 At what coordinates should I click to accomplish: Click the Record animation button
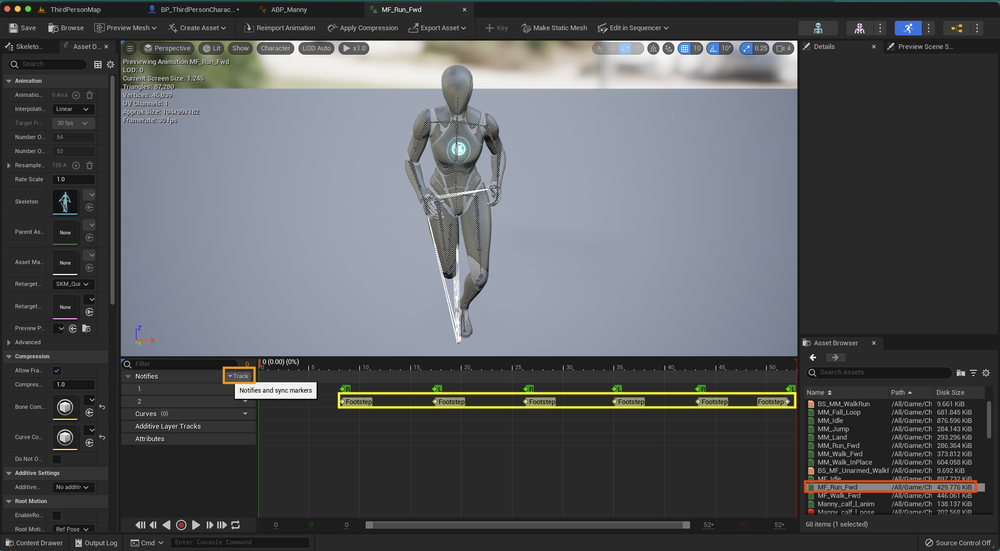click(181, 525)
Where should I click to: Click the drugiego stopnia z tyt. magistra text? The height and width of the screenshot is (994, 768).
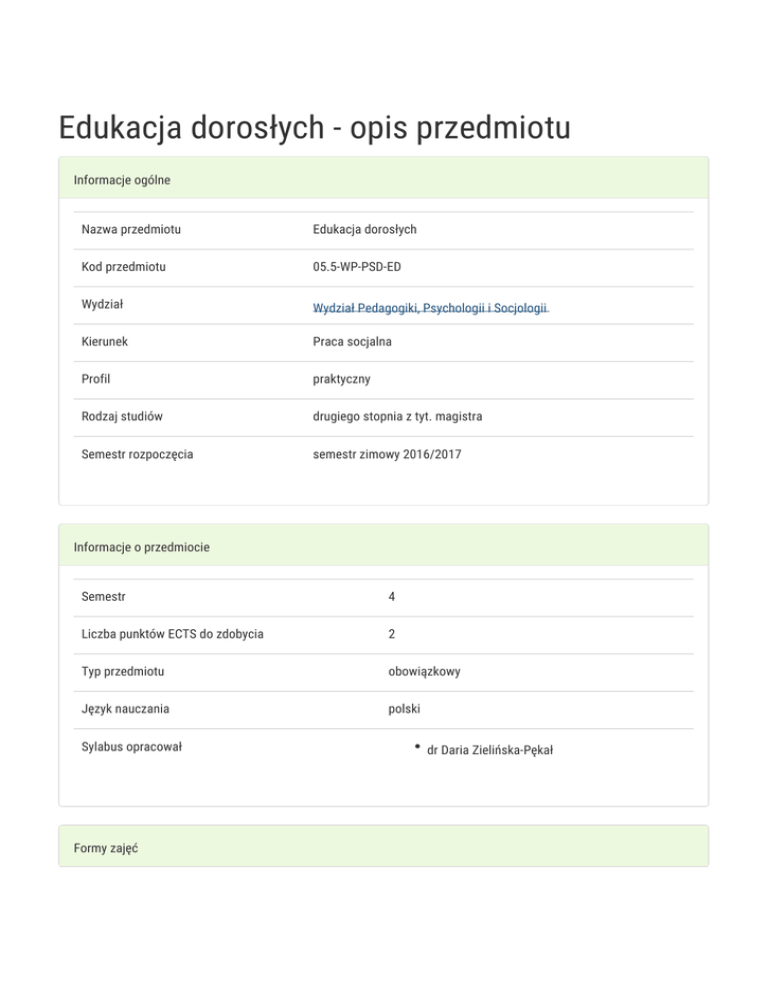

* * *

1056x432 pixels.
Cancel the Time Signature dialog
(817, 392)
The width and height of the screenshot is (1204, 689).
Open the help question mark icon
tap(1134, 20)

= About this task =
Answer with the number alone: how many lines in the records include the word "height"?

= Response to the task =
2